Woodbury Matrix Inversion

665 Views Asked by At

I am trying to invert a matrix using Woodbury identity. The inversion using Cholesky decomposition has the following pseudo-code:

For $t=1,2,...$

$(1)\;\; \text{Read}\;x_t\in\mathbb{R}^n$

$(2)\;\;D_{t-1}=diag(|\theta_t^1|,...,|\theta_t^n|)$

$(3)\;\;A_t=A_t+x_tx_t'$

$(4)\;\;A_{t}^{-1}=\sqrt{D_{{t-1}}}\left(a\mathbf{I}+\sqrt{D_{{t-1}}}A_t\sqrt{D_{{t-1}}}\right)^{-1}\sqrt{D_{{t-1}}}$

$(5)\;\;\text{Read}\;y_t\in\mathbb{R}$

$(6)\;\;b=b+y_tx_t$

$(7)\;\;\theta_t=A_{t}^{-1}b$

End For

The well known application of Sherman-Morrison on Recursive Least Squares is as follows:

$$A_t^{-1}=(aI+x_tx_t')^{-1}=A_{t-1}^{-1} - \frac{(A_{t-1}^{-1}x_t)(A_{t-1}^{-1}x_t)'}{1+x_t'A_{t-1}^{-1}x_t}$$

where $A_0^{-1}=\frac{1}{a}I$ and we can set $A_t = A_{t-1}+\sum_{t=1}^Tx_tx_t'$, which will lead to time complexity of $O(n^2)$.

The above technique is mentioned here. The two implementation in $\texttt{R}$ are as follows:

X <-matrix(runif(1000),20,10)
Y<-rnorm(20)
a<- 0.1

Cholsky<-function(X,Y,a){
  X <- as.matrix(X)
  Y <- as.matrix(Y)
  T <- nrow(X)
  N <- ncol(X)
  aI<- diag(a,N)
  bt<- matrix(0,ncol=1,nrow=N)
  for (t in 1:T){
    xt<-X[t,]
    At <- aI + (xt %*% t(xt))
    InvA<-chol2inv(chol(At))
    bt <- bt + (Y[t] * xt)
    theta<- InvA %*% bt
  }
  return(theta)
}
Cholsky(X,Y,a)


Morrison<-function(X,Y,a){
  X <- as.matrix(X)
  Y <- as.matrix(Y)
  T <- nrow(X)
  N <- ncol(X)
  At<-diag(1/a,N)
  bt<- matrix(0,ncol=1,nrow=N)
  for (t in 1:T){
    xt<-X[t,]
    At <- At + (xt %*% t(xt))
    InvA <- At - ((t(xt%*%At)%*%(as.matrix(xt%*%At)))
                    /as.numeric(xt%*%At%*%xt+1))
    bt <- bt + (Y[t] * xt)
    theta<- InvA %*% bt
  }
  return(theta)
}
Morrison(X,Y,a)

They don't give the same result. So, perhaps I should not expect the implementations to be equivalent.

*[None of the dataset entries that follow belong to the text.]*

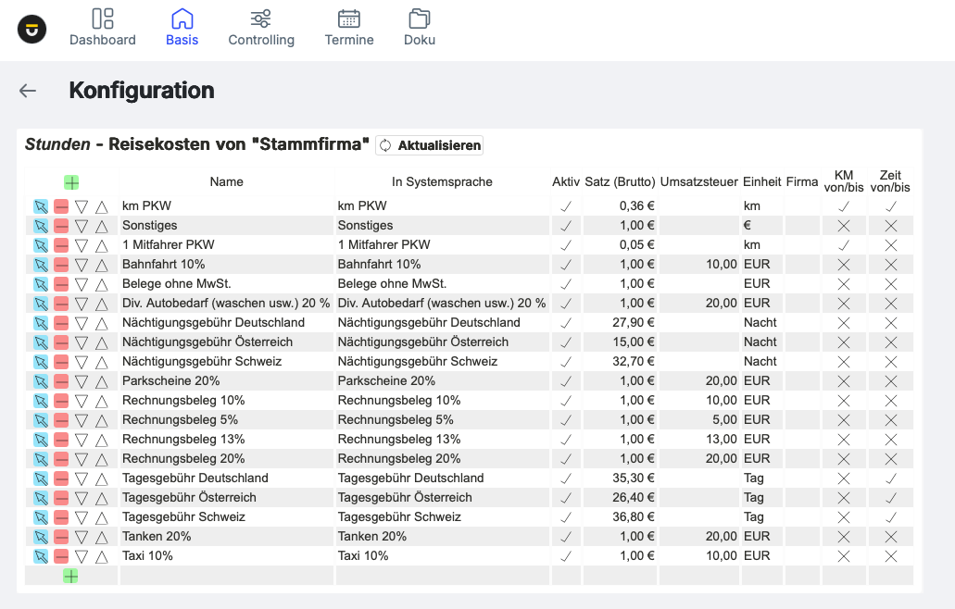Move Rechnungsbeleg 5% down with down triangle
Screen dimensions: 955x609
pos(82,420)
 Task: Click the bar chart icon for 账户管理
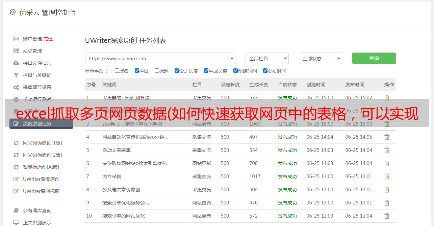tap(16, 39)
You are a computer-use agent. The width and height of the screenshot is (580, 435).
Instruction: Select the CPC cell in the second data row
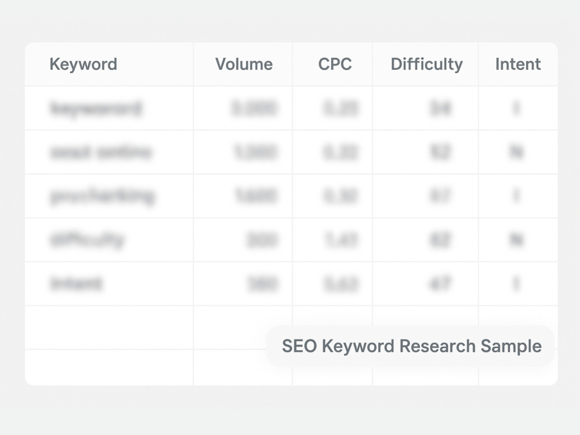[x=332, y=152]
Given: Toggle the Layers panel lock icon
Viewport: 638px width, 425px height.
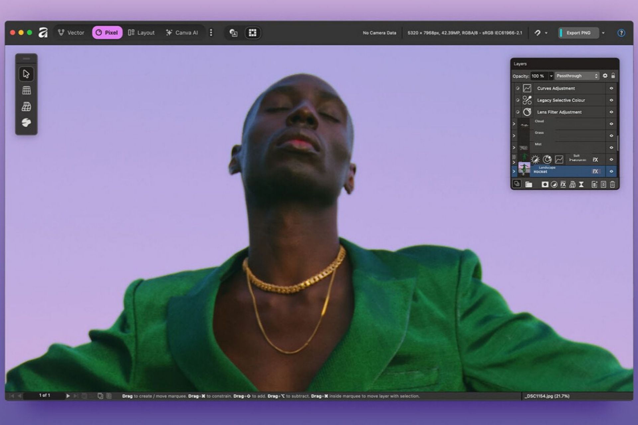Looking at the screenshot, I should point(613,76).
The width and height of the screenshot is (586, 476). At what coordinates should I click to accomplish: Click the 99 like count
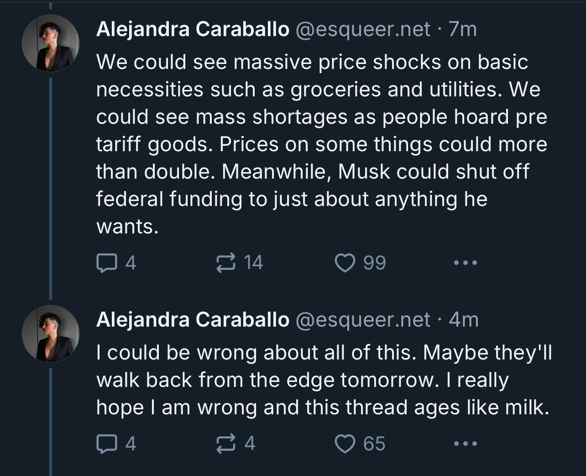pos(375,263)
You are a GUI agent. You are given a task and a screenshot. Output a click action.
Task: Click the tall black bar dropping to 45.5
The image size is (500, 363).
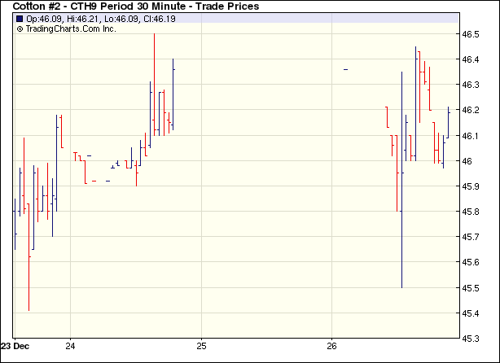[402, 179]
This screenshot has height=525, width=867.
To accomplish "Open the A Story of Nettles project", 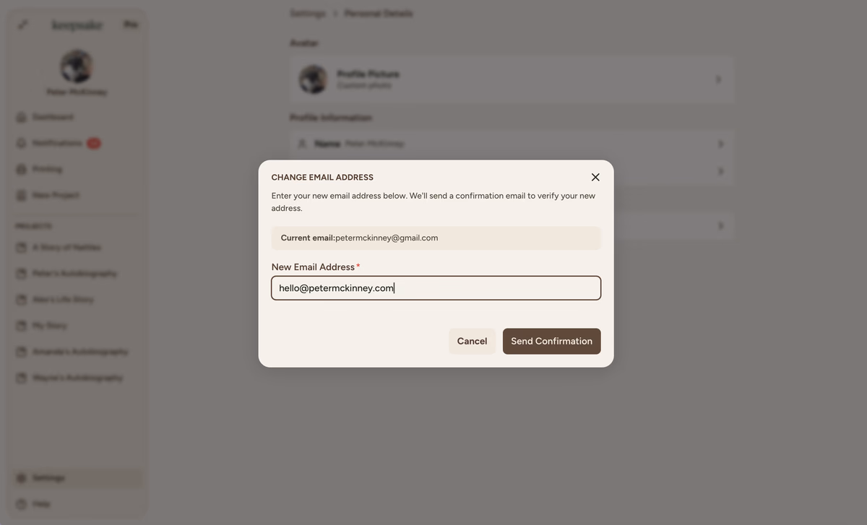I will pyautogui.click(x=66, y=248).
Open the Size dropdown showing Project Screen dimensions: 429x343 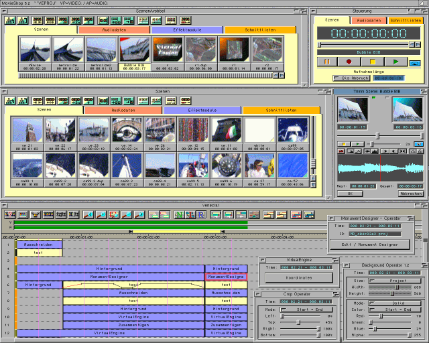(393, 281)
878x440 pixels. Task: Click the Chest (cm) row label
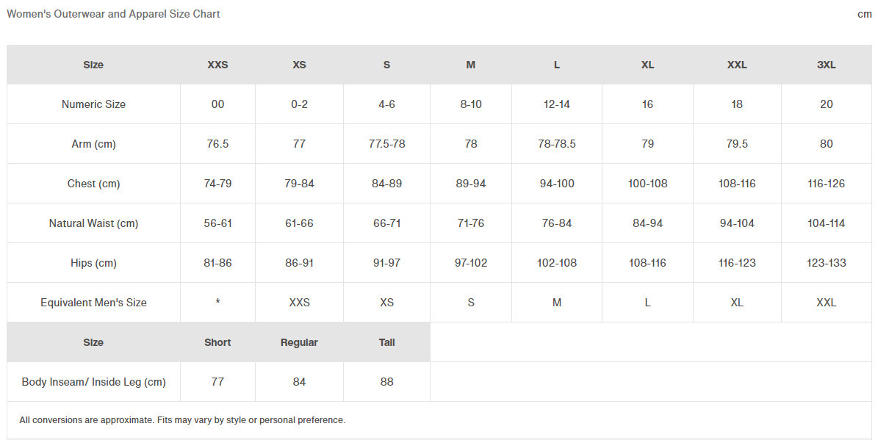pos(93,184)
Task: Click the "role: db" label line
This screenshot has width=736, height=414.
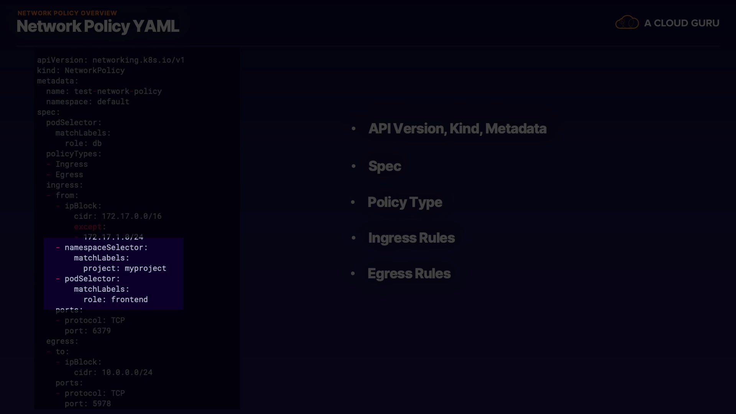Action: pyautogui.click(x=83, y=143)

I was wondering if I could invert the following (for the above case) more efficiently:

$$A_t^{-1}=\left(D_{t-1}^{\frac{1}{2}}A_tD_{t-1}^{\frac{1}{2}}+aI\right)^{-1}$$

where $A_t=A_{t-1}+x_tx_t'$ and $A_0=\mathbf{0}$.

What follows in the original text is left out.